We have a lot of trafic on AJP and less on http NIO because all non websocket traffic is going through httpd modjk and then AJP connector.
Since modjk can't deal with websocket connections, http NIO connector is here to only manage websocket traffic.

Here is what we do to systematically reproduce the issue:
- From a nodejs application we try to establish 20 000 atmosphere connections using websocket transport to the app running in tomcat 8.0.30
- Once we hit the max connection, we wait about 1 minute
- Then we kill violently the node application and relaunch it to establish 20 000 new atmosphere connections
- If the http connector is still alive, we repeat the whole operation

It takes about 3 attemps to crash the http connector.
In the end, the node app is totally stopped, there is no more connection to the tomcat http nio connector and yet the connector is totally frozen.

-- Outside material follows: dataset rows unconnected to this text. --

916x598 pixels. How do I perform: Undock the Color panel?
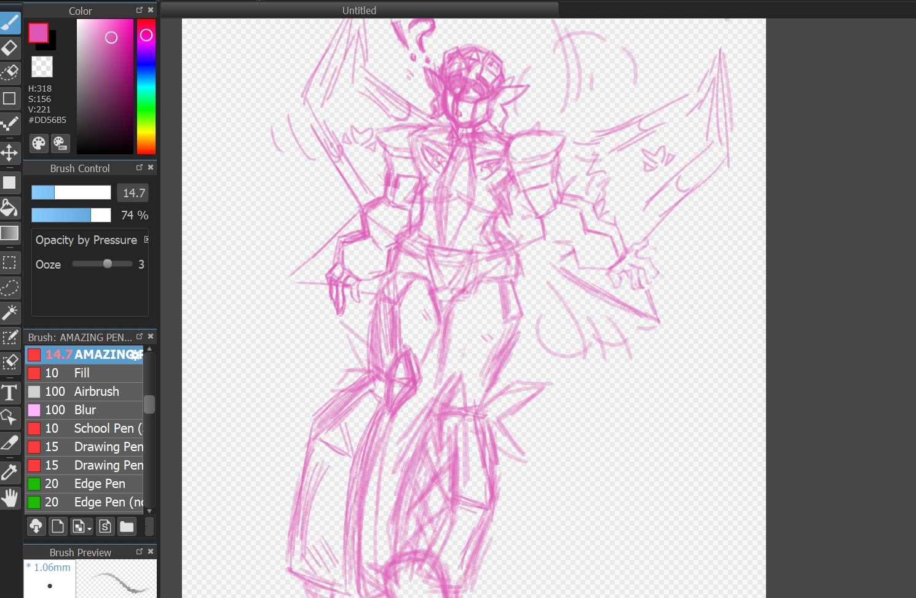(x=140, y=10)
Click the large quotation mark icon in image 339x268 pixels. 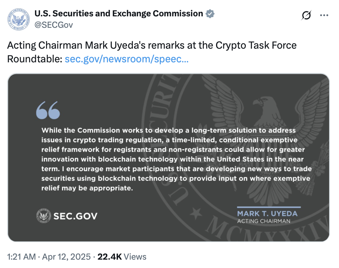tap(48, 110)
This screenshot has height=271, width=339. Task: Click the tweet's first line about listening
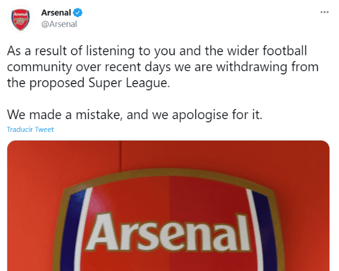point(157,51)
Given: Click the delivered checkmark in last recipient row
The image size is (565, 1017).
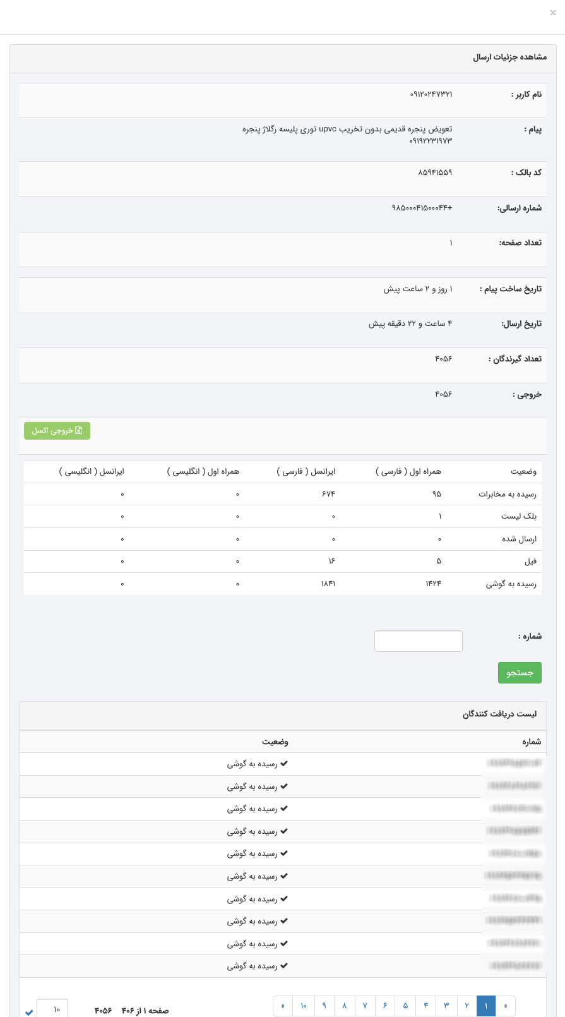Looking at the screenshot, I should pyautogui.click(x=284, y=966).
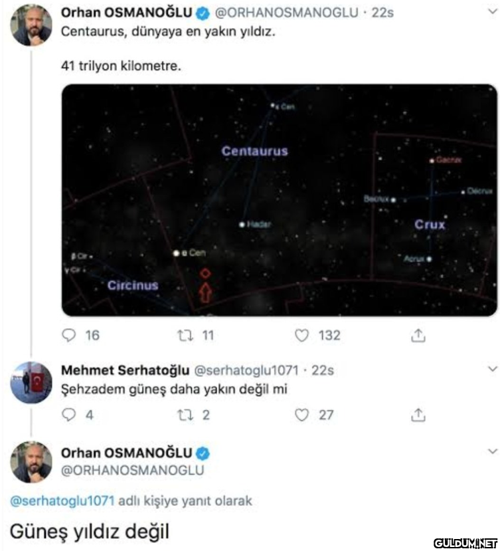
Task: Visit Mehmet Serhatoğlu's profile name
Action: click(125, 370)
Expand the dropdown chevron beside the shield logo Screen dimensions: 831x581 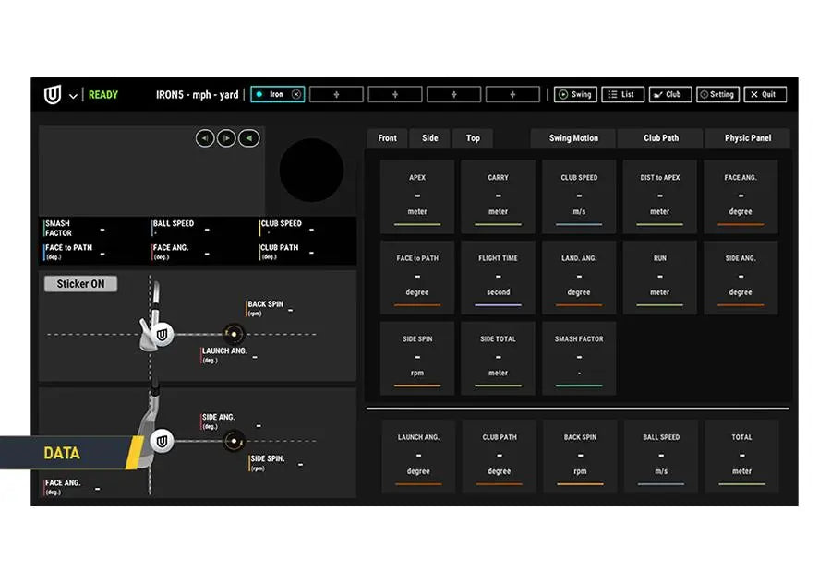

From what I have seen, comparing healty tomcat tdump and tomcat with frozen connector tdump, I can see that when connector is frozen, all http nio acceptors thread are in PARKING status.
Comment 6 Réda Housni Alaoui 2016-04-07 07:58:42 UTC
I don't know if you can see this in the tdump but we are using the JSR356 websocket implementation.
Comment 7 Mark Thomas 2016-04-12 21:25:49 UTC
The problem is with the current connection count tracking. There are code paths where this isn't being decremented when a connection closes in error. I'm currently looking for a reliable way to track the open connection count.
Comment 8 Mark Thomas 2016-04-13 19:14:04 UTC
I (think I) found the root cause. This has been fixed in:
- 9.0.x for 9.0.0.M5
- 8.5.x for 8.5.1
- 8.0.x for 8.0.34
- 7.0.x for 7.0.70
Comment 9 Réda Housni Alaoui 2016-04-15 12:37:47 UTC
Thank you for the fix.
When can we expect the 8.0.34 release?
Would it be wise to use the current 8.0.34 snapshot in production?
Comment 10 Remy Maucherat 2016-04-15 12:43:37 UTC
Simply set maxConnections to unlimited (-1) in your configuration and you're done.
Comment 11 Réda Housni Alaoui 2016-11-09 09:37:37 UTC
Hello,

We still have the issue on tomcat 8.0.37 and 8.0.38 with the same configuration.
New jstack attached.
Comment 12 Réda Housni Alaoui 2016-11-09 10:10:06 UTC
The dump is too big to be attached.

Here is a link to download it: 
http://s000.tinyupload.com/index.php?file_id=00903516386387493654
Comment 13 Réda Housni Alaoui 2016-11-09 10:11:57 UTC
The dump comes from a tomcat 8.0.38 with crashed http connector.
Comment 14 Mark Thomas 2016-11-09 11:40:39 UTC
Do the same reproduction steps still create the issue?

Can you provide a (simple as possible) web application and client we can use to recreate this problem?
Comment 15 Remy Maucherat 2016-11-09 12:22:54 UTC
I still don't understand if this is caused by maxConnections or not. Can the unlimited setting be tried and/or the connection count be monitored ?

Usually unplugging a network cable is the worst test since the network connection may never be actually noticed by the other server as being dead. However, the server connectionTimeout should work, but it doesn't necessarily apply in all cases (websockets, etc, and precisely that's the scenario here).
Comment 16 Mark Thomas 2017-04-04 15:38:59 UTC
No further response from OP, no info on how to reproduce this and no similar reports from other users.

If you believe you are experiencing this issue or one similar, please open a new issue with the steps to reproduce the issue on clean install of the latest 7.0.x, 8.0.x, 8.5.x or 9.0.x release.